Here are some pertinent facts from the study, which has been conducted for the last 20 years:

More than 439 million people buy a newspaper every day, up from 414 million in 2001. Average readership is estimated to be more than one billion people each day.

2005 saw the best advertising performance in four years, with a revenue increase of 5.7 percent.”

“Seven of 10 of the world’s 100 best selling dailies are now published in Asia. China, Japan and India account for 62 of them. Newspapers in seven European Union countries increased their total circulation in 2005.”

The circulation of US dailies fell -2.35 percent in 2005 and -4.02 percent over five years. Most of the decline came in evening dailies, which saw a year-on-year circulation decline of -6.6 percent, compared with only -1.6 percent for morning dailies. Over the past five years, evening dailies declined -17.5 percent, compared with a -1.4 percent drop for morning newspapers.”

Newspaper advertising revenues in the USA, by far the largest newspaper advertising market in the world, increased by +1.51 percent in 2005 and +7 percent over the last five years.”

“Newspaper online consumption rose +8.71 percent in 2005, and +200 percent over the past five years.”

“Internet advertising revenues continue to grow rapidly, and were up 24 percent in 2005, the highest growth for five years.”

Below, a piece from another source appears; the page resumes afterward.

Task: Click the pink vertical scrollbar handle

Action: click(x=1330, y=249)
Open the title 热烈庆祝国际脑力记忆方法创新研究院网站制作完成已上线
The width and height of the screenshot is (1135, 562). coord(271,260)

Localna8ion.com: As an online marketer you’d expect me to laud the last two points focused on interactive newspaper consumption and online ad revenues but I won’t. The key story here is that readership and ad revenues have done as well as they have given the incredible onslaught of the Internet over the last 5-10 years. Yes, the rate of change may take a hockey stick to print newspapers’ ass in the next few years but this is a good reminder that there’s a hell of a lot of people still taking their daily rag on the commuter train and to their favorite ‘quiet time’ reading place.  Here’s a shocking prediction from Localna8ion.  Newspapers will evolve spurred on by good content, longer reader life spans of boomers, and enabling technologies that will reduce their costs and expand their capabilities.